- DATASET EXTRACT
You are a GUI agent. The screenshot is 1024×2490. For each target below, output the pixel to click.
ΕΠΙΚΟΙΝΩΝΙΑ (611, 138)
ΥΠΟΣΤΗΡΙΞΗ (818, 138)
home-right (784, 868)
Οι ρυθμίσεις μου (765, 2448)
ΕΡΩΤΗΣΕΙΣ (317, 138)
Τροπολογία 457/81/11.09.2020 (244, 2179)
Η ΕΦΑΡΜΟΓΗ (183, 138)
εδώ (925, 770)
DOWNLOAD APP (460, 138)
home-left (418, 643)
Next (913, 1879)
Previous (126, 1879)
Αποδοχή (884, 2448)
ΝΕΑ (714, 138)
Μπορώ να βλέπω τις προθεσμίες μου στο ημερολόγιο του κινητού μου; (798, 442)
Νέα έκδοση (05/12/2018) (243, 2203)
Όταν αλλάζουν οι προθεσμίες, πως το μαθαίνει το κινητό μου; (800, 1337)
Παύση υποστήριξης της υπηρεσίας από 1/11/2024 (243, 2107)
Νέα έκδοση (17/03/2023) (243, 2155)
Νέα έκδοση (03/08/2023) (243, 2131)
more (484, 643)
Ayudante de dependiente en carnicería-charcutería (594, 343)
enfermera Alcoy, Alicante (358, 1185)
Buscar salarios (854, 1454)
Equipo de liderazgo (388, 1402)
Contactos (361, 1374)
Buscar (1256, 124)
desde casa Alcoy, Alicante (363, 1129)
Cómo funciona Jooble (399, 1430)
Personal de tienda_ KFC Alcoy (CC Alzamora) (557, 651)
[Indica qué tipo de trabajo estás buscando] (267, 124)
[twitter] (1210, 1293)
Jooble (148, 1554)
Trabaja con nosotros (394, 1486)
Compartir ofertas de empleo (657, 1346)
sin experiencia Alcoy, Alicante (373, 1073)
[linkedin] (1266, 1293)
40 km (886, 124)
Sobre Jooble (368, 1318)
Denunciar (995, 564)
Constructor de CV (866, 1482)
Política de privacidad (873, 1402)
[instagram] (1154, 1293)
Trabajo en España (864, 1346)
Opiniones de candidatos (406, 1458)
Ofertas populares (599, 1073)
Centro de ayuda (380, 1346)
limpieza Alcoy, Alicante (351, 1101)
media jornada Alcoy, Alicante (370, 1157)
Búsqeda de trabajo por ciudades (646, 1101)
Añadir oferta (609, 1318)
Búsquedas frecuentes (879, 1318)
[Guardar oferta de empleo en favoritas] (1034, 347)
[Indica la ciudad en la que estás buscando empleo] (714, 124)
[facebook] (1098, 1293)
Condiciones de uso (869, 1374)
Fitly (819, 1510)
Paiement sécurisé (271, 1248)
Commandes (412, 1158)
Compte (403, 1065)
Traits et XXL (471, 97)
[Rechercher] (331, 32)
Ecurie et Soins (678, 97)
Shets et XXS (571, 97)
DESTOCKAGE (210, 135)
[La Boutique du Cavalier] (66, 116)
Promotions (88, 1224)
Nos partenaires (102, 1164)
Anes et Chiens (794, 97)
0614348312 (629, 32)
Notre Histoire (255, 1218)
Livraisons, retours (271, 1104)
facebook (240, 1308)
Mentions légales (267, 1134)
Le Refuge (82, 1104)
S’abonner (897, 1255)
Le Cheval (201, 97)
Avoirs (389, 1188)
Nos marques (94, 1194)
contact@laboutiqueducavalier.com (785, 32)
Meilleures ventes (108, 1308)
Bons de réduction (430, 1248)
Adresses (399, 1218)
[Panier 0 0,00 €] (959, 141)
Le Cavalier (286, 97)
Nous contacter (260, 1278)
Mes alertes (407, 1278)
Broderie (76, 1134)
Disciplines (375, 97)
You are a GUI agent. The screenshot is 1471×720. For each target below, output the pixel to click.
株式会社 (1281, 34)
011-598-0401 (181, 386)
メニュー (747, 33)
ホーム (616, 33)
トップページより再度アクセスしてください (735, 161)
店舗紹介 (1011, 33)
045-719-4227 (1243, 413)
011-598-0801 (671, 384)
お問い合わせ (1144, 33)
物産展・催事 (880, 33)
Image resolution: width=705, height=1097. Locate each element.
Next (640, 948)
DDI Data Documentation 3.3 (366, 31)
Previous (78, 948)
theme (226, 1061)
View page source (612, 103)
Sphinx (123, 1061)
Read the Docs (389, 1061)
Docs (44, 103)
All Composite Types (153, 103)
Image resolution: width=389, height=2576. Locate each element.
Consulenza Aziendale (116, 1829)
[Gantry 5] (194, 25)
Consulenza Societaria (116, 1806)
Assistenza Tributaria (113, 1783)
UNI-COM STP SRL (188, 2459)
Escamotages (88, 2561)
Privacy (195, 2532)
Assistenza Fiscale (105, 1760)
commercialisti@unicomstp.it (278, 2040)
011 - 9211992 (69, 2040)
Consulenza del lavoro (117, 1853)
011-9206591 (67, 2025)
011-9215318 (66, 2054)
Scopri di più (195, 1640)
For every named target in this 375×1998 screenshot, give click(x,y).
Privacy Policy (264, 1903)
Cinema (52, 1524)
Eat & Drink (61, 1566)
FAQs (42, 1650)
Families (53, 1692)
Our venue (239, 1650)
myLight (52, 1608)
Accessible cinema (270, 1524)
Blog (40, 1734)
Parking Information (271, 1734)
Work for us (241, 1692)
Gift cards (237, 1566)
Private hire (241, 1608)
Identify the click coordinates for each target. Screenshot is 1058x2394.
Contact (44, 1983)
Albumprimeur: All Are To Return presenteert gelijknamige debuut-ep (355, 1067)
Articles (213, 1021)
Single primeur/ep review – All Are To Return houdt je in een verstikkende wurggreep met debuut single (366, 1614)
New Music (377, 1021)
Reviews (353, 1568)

- WHAT THIS TASK INVOLVES
Pull out every line above that contains the string "προθεσμίες", and copy each one in full. Case counts.

- RESULT
Μπορώ να βλέπω τις προθεσμίες μου στο ημερολόγιο του κινητού μου; (798, 442)
Όταν αλλάζουν οι προθεσμίες, πως το μαθαίνει το κινητό μου; (800, 1337)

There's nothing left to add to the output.